▶ **Activity**: Go through the entries below and give the number of lines that have the string "screenshot", and only that.

▶ **Input data**:
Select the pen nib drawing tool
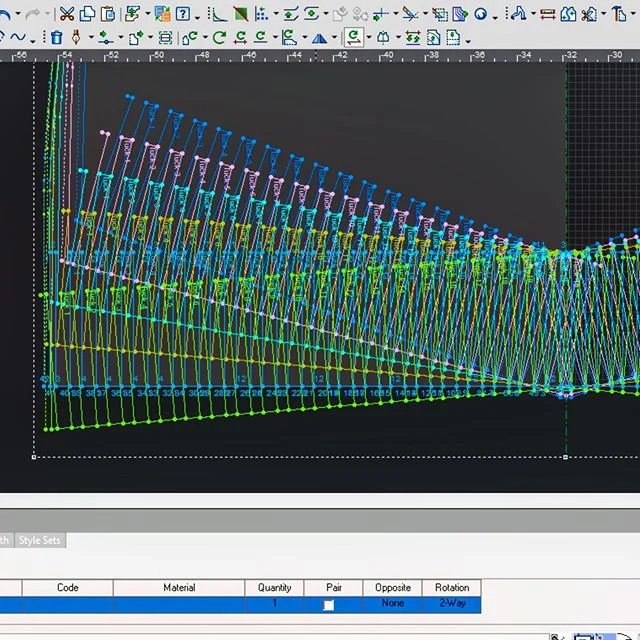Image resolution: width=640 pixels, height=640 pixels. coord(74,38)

* * *

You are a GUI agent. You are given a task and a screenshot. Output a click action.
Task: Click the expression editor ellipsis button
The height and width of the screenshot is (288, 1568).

▶ **Exercise response**: 2